American government official

Clare A. Martorana is an American technology executive who served as Federal Chief Information Officer of the United States in the Biden administration from March 2021 until January 2025. She was the fifth person to hold the job of Federal CIO, which was created by the E-Government Act of 2002. The Federal CIO's office is a part of the Office of Management and Budget (OMB).
== Career ==
Prior to a career in public service, Martorana was President at Everyday Health and held a variety of executive roles across the WebMD corporation.

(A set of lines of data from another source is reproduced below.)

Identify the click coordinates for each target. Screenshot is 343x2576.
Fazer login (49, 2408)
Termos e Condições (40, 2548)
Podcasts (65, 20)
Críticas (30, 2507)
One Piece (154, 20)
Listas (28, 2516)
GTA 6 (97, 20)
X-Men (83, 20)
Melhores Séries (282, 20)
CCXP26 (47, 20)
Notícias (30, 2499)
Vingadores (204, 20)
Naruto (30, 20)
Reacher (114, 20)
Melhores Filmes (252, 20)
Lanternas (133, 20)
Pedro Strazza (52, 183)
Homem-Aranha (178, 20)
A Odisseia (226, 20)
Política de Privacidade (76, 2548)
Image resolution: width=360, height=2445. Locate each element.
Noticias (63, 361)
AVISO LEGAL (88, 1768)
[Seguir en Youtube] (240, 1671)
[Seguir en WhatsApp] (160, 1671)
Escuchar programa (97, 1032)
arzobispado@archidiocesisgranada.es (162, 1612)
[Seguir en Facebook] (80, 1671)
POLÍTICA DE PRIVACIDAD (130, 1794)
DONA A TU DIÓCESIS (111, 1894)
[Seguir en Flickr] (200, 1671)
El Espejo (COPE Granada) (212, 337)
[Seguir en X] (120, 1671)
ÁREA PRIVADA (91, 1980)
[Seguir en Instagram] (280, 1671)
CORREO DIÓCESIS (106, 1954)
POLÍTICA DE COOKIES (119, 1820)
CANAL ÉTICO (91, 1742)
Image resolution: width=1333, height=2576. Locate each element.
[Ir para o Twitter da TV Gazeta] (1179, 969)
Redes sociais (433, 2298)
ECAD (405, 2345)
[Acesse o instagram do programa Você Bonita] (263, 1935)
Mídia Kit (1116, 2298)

Martorana joined the U.S. Digital Service team at the U.S. Department of Veterans Affairs in the year 2016, establishing the agency’s digital modernization work to deliver veterans a modern digital experience on the agency's web platforms. In 2019, she took on the role of the Chief Information Officer at the Office of Personnel Management (OPM). At OPM, Martorana managed the agency's technology enterprise as it rebuilt from the 2015 hacks involving the agency's security documents.

=== Federal CIO ===
President Biden appointed Martorana into the CIO role in March 2021. The role involved working on response to then 2020 SolarWinds hack, increasing overall customer experience across government, implementing zero trust architecture patterns, and setting rules for the adoption of artificial intelligence by federal agencies. She departed the role in January 2025 prior to the inauguration of President Trump.